One figure is the whole answer: the number of lines below that contain the word "will".

START Materials provided

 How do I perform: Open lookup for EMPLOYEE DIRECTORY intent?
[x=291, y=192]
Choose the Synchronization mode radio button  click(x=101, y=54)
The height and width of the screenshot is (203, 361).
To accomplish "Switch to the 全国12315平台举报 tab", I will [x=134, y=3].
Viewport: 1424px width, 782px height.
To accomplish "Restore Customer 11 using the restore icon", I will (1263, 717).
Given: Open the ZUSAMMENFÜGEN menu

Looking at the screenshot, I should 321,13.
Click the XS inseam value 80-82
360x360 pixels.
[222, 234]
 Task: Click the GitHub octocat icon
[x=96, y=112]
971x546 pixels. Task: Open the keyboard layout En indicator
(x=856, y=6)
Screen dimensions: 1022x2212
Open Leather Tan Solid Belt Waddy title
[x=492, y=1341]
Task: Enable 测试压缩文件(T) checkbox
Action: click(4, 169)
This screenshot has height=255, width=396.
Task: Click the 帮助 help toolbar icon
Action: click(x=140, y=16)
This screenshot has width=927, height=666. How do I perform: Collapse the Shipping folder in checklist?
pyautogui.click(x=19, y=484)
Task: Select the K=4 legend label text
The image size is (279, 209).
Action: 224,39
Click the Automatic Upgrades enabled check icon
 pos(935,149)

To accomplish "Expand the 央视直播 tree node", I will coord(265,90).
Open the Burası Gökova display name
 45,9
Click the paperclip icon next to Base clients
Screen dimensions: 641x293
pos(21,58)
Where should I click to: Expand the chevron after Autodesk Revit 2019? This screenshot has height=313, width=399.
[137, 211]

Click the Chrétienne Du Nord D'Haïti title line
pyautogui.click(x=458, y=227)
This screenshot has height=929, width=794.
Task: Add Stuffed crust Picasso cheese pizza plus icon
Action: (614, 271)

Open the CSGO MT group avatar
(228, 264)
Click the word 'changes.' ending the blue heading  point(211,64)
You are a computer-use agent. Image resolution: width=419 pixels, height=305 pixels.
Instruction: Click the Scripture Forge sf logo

END Materials provided

Solved problem: 3